Eden these days is like a mini 12 year old packed into a 4 and 11.8/12 year old's body. She is expressive, independent, adoring, imaginative. She's fun and good company. It's hard to escape her games when we're together: usually one of three: Maeve's twin (in which her name is Maggie and Maeve's name is Sadie and they are both two but Maeve is slower in her development because Maggie can speak and Maeve is more like an 8 month old -- which she is); neighbors (we are are neighbor friends who are 11 and have no brothers or sisters); or cousins (we're named Violet and Sadie or Brittany or Lexi and we are 11 with rainbow braces. Sometimes we have identical sisters who share our same name and sometimes we don't, but Silas is always our younger brother and Maeve sometimes lives next door with a girl named Eden).
May. May is a chicken-with-its-head-cut-off month. I forgot this. There are field days, assemblies, ballet shows, concerts, class parties, pajama days, forms to fill out for class gifts, forms to fill out for next year, forms to fill out for camps, flowers to pick for teacher appreciation (missed that entirely this year), camps to register for (if you haven't...), swim team overlapping with soccer, soccer's final game and party, school projects -- like making a building out of recycled materials-- busy.
Long before I had children, when I was just teaching, I resolved NOT to have over scheduled kids, kids involved in activities every day who raced around and had no down time. This month I have wondered what in the world I did wrong because we have been racing. It took me until this week to realize that if each kid has only one or two commitments, he or she is pretty good, but I am living the addition and have to be all of the places. I didn't know that before! So I am shifting expectations, and hopefully their lives will remain relatively mellow, but that will not mean that mine will........This should not be a surprise, really. I remember my mother living in her car every single day. So much so that in jr. high when I was grounded, my punishment was to ride around with her everywhere she went. I do kind of feel like I'm revisiting that punishment.

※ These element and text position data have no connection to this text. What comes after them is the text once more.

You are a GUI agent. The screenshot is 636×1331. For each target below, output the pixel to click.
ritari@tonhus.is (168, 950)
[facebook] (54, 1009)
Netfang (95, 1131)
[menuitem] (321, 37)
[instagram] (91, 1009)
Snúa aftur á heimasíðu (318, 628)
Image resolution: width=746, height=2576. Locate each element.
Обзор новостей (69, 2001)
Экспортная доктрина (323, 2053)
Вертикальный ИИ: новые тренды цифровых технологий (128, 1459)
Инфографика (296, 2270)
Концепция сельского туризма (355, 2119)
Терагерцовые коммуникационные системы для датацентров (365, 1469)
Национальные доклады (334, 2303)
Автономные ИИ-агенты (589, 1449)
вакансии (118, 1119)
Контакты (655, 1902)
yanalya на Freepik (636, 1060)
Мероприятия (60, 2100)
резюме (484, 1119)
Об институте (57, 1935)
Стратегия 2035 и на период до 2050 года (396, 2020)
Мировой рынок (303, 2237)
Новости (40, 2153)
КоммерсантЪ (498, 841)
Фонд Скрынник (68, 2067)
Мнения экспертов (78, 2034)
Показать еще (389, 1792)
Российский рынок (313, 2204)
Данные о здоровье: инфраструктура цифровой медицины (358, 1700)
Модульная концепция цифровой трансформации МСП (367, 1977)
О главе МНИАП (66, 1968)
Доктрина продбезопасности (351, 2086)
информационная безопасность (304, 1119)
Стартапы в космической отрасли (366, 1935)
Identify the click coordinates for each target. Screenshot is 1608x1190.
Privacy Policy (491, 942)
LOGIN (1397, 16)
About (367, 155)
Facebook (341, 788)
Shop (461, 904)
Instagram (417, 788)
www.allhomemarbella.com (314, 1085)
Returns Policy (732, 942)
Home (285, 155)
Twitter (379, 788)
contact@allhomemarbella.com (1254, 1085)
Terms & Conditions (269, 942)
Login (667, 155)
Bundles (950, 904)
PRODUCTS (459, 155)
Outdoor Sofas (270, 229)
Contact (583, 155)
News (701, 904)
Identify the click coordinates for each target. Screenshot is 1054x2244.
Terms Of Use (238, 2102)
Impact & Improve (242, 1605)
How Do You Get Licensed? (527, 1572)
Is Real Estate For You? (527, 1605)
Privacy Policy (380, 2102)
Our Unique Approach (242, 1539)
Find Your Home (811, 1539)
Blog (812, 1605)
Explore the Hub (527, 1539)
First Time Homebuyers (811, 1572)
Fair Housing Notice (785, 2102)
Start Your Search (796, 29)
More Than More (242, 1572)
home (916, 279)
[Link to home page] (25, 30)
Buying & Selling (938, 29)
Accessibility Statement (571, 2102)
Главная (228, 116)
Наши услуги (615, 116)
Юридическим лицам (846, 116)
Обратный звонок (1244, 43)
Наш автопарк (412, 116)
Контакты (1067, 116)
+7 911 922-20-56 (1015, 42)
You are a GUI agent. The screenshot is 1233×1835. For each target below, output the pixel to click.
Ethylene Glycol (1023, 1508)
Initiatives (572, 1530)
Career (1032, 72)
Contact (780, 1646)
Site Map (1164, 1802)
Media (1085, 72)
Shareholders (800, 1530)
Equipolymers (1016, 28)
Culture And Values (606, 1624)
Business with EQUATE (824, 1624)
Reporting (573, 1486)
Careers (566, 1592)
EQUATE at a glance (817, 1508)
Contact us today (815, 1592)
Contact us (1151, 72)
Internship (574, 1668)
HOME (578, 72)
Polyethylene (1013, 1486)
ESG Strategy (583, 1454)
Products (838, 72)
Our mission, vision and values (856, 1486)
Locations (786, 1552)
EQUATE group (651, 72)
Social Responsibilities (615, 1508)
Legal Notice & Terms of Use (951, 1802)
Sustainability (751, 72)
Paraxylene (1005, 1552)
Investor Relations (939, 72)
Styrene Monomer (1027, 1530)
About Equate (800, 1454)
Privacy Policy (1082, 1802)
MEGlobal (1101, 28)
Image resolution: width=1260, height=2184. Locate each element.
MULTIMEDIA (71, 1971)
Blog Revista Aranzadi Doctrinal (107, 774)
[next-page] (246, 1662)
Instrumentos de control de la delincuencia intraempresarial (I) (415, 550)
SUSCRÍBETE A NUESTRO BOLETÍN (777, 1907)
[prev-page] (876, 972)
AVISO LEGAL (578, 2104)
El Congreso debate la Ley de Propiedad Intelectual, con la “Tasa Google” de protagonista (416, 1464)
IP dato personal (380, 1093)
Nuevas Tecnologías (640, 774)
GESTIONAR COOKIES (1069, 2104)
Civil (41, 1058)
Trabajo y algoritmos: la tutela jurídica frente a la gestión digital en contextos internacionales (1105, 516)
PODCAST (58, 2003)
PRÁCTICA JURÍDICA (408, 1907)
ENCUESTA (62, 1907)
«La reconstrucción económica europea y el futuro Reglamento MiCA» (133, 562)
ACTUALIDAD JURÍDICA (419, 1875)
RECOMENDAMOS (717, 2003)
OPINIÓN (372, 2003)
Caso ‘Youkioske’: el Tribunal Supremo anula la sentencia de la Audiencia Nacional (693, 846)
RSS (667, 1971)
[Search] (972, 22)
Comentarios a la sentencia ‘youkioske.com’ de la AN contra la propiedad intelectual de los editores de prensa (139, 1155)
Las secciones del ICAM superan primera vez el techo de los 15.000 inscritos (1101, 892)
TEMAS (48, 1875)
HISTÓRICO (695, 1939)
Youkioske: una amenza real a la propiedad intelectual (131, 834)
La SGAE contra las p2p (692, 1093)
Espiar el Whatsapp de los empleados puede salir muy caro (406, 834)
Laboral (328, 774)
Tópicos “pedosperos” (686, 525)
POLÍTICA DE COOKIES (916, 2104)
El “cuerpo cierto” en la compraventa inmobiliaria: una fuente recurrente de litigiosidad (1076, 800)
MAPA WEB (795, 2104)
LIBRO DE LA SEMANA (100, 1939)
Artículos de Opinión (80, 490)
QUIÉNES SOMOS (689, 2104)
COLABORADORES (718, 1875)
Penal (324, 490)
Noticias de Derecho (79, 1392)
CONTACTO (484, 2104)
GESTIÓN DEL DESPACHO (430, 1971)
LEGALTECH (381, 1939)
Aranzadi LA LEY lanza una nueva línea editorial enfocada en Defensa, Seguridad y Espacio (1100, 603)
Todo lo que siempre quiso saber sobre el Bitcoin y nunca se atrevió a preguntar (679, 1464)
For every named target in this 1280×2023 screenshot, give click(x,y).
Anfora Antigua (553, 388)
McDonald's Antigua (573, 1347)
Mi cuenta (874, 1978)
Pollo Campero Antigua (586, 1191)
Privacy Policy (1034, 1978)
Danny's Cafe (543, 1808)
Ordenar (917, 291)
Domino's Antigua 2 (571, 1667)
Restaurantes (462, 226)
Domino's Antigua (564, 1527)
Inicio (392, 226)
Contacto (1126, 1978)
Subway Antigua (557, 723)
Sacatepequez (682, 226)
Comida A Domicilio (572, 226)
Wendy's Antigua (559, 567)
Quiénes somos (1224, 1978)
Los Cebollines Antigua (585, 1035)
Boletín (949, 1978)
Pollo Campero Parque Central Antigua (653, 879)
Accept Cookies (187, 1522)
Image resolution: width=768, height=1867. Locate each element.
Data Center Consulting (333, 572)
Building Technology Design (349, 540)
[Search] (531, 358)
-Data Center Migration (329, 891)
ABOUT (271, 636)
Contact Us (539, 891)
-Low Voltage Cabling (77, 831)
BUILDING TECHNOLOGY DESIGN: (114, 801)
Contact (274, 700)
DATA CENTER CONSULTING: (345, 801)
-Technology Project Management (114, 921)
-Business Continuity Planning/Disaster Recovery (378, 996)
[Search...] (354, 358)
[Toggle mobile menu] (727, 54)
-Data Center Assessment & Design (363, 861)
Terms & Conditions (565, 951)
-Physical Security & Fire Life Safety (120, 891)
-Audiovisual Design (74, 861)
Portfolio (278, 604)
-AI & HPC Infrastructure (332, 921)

But in two weeks we will plunge fully into summer -- hot, slow, long, bright days. I can feel the anticipation percolating: what books will we check out from the library? what projects will we tackle? how will we structure our weeks? where will we drive?
And at the same time I wonder about being exhausted and having to stay home every morning so Maeve can nap while the kids long to DO something.
We will see how it shakes out. But in the meantime, welcome June. So glad you're coming.